Multicast randomly hangs around 70-90% on last partition

benc

@george1421 I edited www.conf and set the values you specified. There was only one copy, located in /etc/php/7.1/fpm/pool.d/. The server at this location is running Ubuntu Server 18.04.1 and FOG 1.4.4. Tried a multicast with 5 machines and it failed the first time at 86%, then I tried it a second time and it failed at 93%. My third attempt was with 2 clients, and it failed at 90%. I attached a pic of a client after each attempt just after it hung. After it hangs, elapsed time on the clients is still counting up, and GB/min is slowly decreasing since there is no activity. I looked at each client to confirm they all showed the same thing. They all stop at the same block and the Partclone screens are identical. I checked the hard drive LEDs on each client to make sure none of them are hung or showing signs of drive failure. All clients have a 120GB SSD. During the first 3 or 4 minutes, the speed is around 11-12 GB/min, but I can usually tell when it’s about to fail because the speed will start dropping to around 8-9 GB/min. HD LEDs on each client flash as expected, and none of them are staying lit constantly. I have also tried using different images in case it is something related to the image. Also, when I use unicast to deploy, it works fine on all machines and runs near 12 GB/min the whole way through.

george1421

@benc The fix I posted will only address a specific issue with FOG 1.5.4, It will not help fog 1.4.4 since it doesn’t use php-fpm.

So what does the multicast log say in /opt/fog/logs? Does it give you a clue to why its failing?

benc

@george1421 I haven’t had a chance to dig much deeper into this issue since my last post but I did look through the logs of the last server I was using. I see a lot of timeouts, but I’m not familiar enough with the logs to be able to identify the issue. I can post a log here if that would help. Which log(s) would be relevant?

▶ **What you need to do**: Write out, word for word, the part of the thread that starts at the words "So what does" and stops after "would be relevant?". The lines after the thread aren't needed.

▶ **Material**:
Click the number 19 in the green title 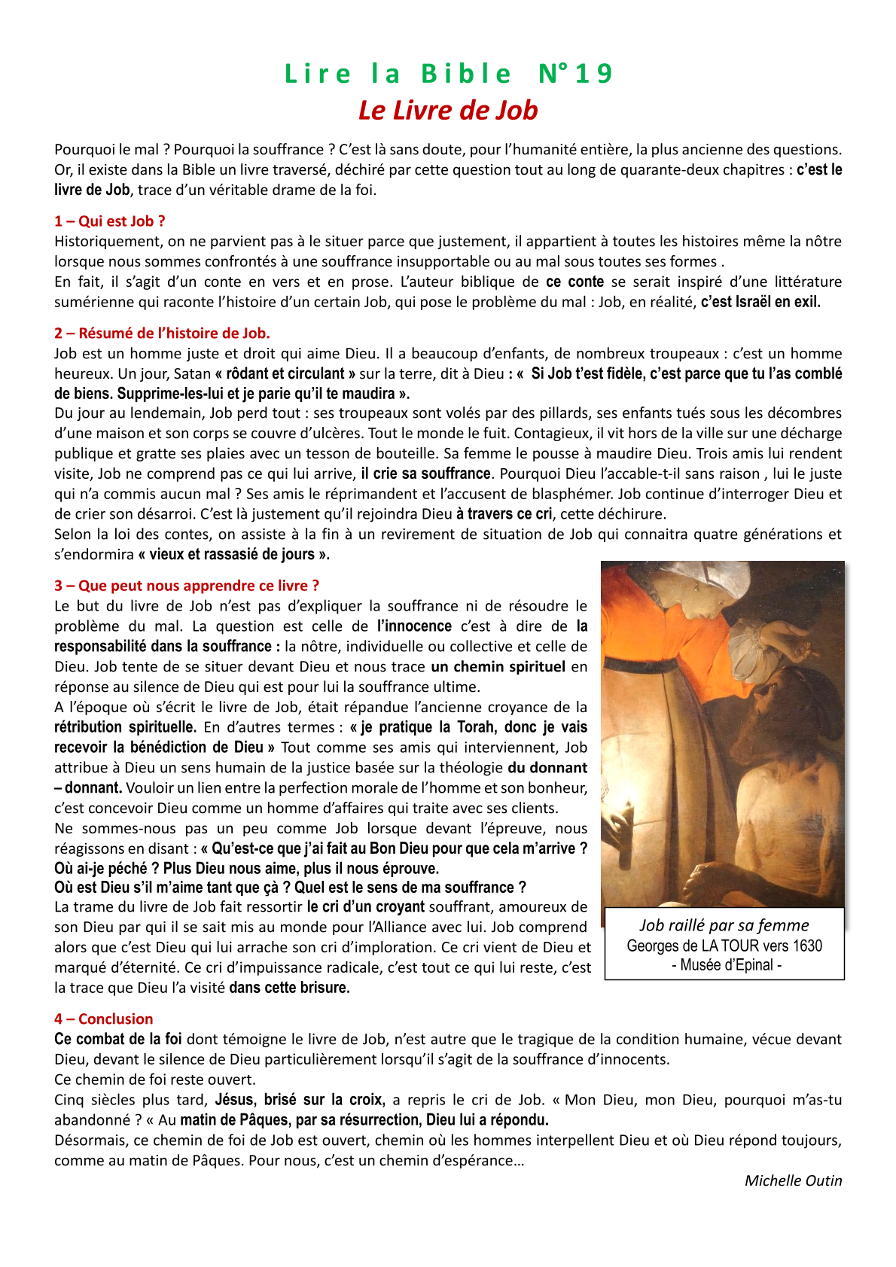coord(594,74)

▶ **Solution for this exercise**:
So what does the multicast log say in /opt/fog/logs? Does it give you a clue to why its failing?

benc

@george1421 I haven’t had a chance to dig much deeper into this issue since my last post but I did look through the logs of the last server I was using. I see a lot of timeouts, but I’m not familiar enough with the logs to be able to identify the issue. I can post a log here if that would help. Which log(s) would be relevant?